[Your goal]: Leaving out all pictures, write down exactly the lines from the one containing "You are a computer-use" through the last line of the material.

[Data supplied]:
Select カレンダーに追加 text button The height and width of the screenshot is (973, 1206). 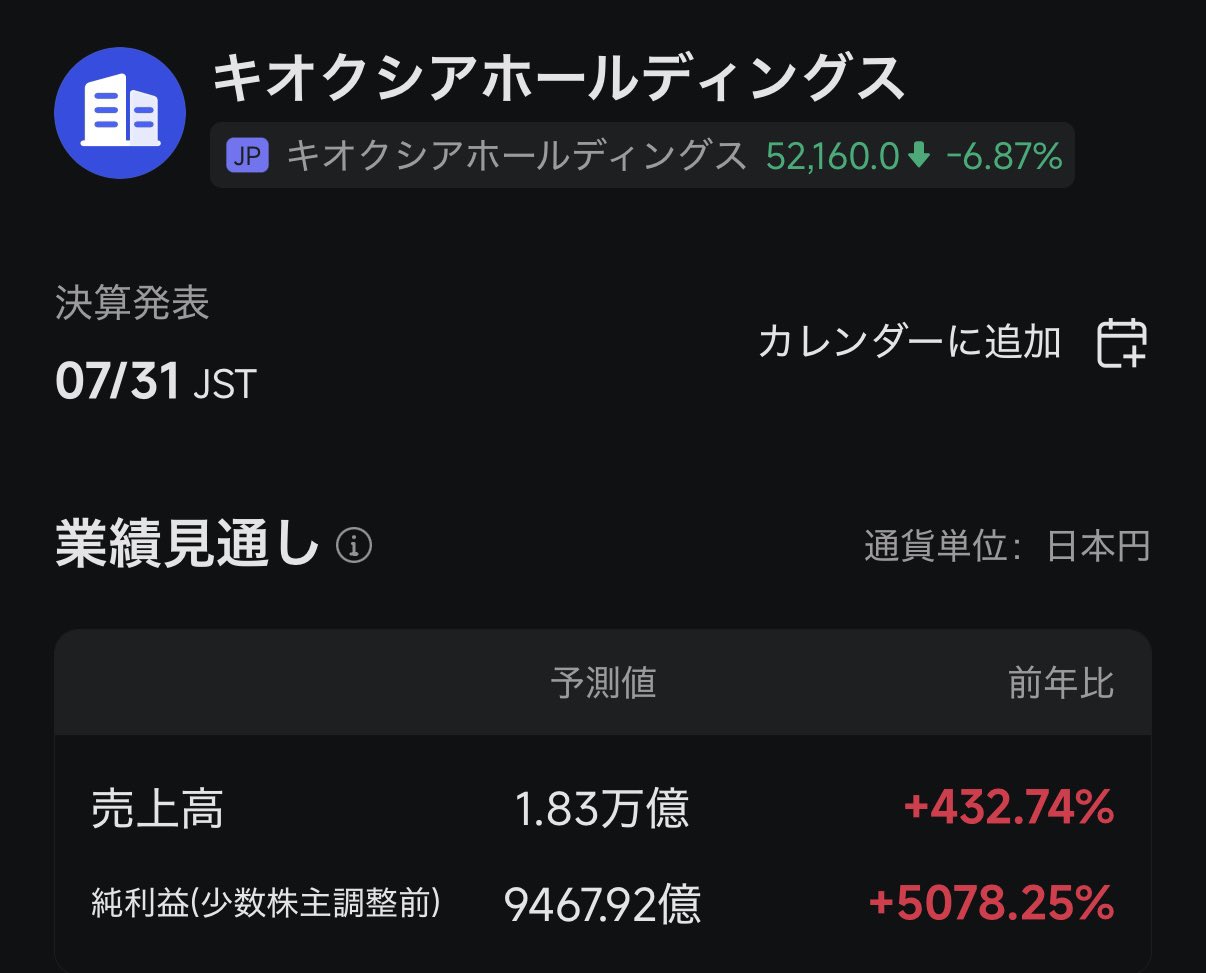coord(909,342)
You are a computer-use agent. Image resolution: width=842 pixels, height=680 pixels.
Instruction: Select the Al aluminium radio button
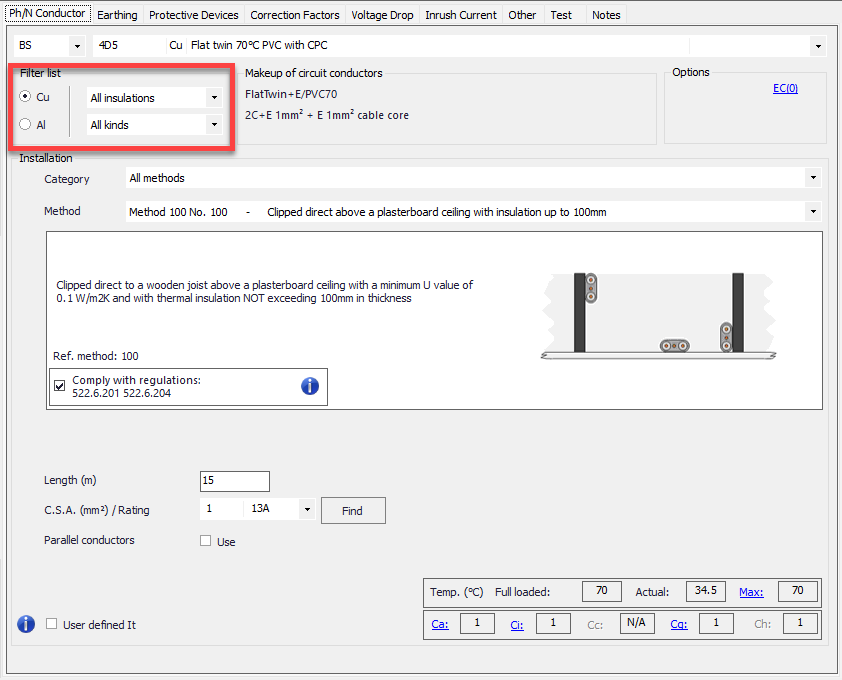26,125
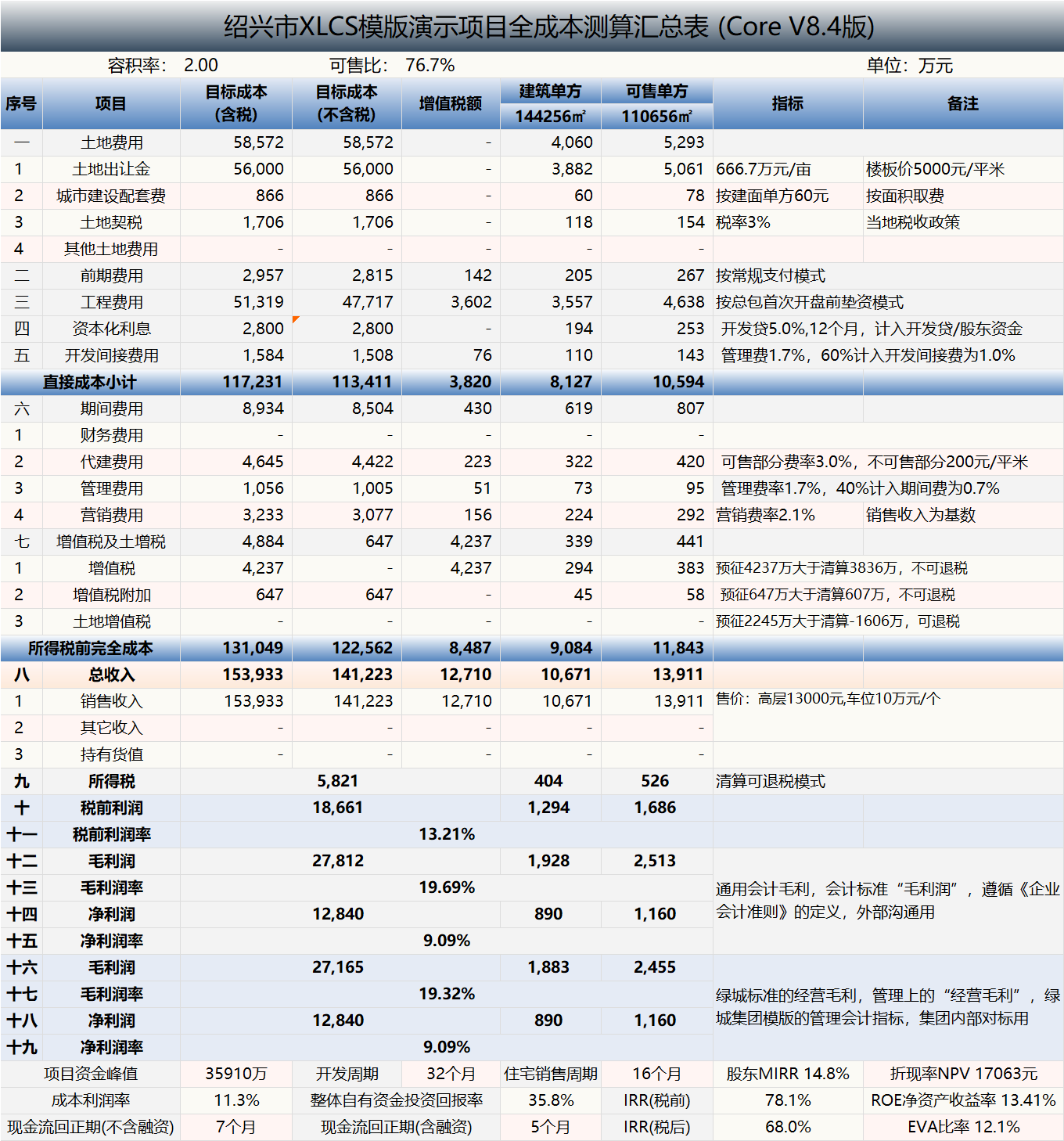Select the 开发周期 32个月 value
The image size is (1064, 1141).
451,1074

[Response area]:
You are a computer-use agent. Image resolution: width=842 pixels, height=680 pixels.
Instruction: Select the Al aluminium radio button
26,125
Select the 开发周期 32个月 value
The image size is (1064, 1141).
451,1074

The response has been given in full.